- **What needs to be done**
Repeat the entries below exactly. Begin with the first line and end with the line that contains "Press & Media (650, 1964)".
========
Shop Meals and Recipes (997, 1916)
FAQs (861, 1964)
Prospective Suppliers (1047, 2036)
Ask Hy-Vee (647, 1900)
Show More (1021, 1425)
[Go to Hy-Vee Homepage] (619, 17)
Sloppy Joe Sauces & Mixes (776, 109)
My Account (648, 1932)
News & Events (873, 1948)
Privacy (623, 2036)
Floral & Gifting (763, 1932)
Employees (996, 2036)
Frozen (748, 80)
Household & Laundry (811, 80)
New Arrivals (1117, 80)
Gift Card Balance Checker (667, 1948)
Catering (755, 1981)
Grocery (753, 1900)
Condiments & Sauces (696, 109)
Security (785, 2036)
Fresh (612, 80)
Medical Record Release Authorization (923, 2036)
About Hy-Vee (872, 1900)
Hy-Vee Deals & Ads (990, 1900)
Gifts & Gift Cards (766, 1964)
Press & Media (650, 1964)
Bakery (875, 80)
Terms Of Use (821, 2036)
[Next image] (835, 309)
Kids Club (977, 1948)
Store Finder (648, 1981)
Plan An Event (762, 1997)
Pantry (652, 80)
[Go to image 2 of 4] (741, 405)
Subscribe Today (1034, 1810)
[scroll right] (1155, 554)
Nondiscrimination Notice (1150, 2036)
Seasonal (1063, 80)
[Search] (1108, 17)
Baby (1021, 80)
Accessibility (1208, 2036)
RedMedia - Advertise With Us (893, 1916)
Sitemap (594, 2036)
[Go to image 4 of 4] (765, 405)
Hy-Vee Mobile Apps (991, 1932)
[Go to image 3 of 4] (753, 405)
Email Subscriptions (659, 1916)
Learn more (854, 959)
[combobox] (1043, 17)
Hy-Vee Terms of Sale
========
- **Exercise response**
Shop Meals and Recipes (997, 1916)
FAQs (861, 1964)
Prospective Suppliers (1047, 2036)
Ask Hy-Vee (647, 1900)
Show More (1021, 1425)
[Go to Hy-Vee Homepage] (619, 17)
Sloppy Joe Sauces & Mixes (776, 109)
My Account (648, 1932)
News & Events (873, 1948)
Privacy (623, 2036)
Floral & Gifting (763, 1932)
Employees (996, 2036)
Frozen (748, 80)
Household & Laundry (811, 80)
New Arrivals (1117, 80)
Gift Card Balance Checker (667, 1948)
Catering (755, 1981)
Grocery (753, 1900)
Condiments & Sauces (696, 109)
Security (785, 2036)
Fresh (612, 80)
Medical Record Release Authorization (923, 2036)
About Hy-Vee (872, 1900)
Hy-Vee Deals & Ads (990, 1900)
Gifts & Gift Cards (766, 1964)
Press & Media (650, 1964)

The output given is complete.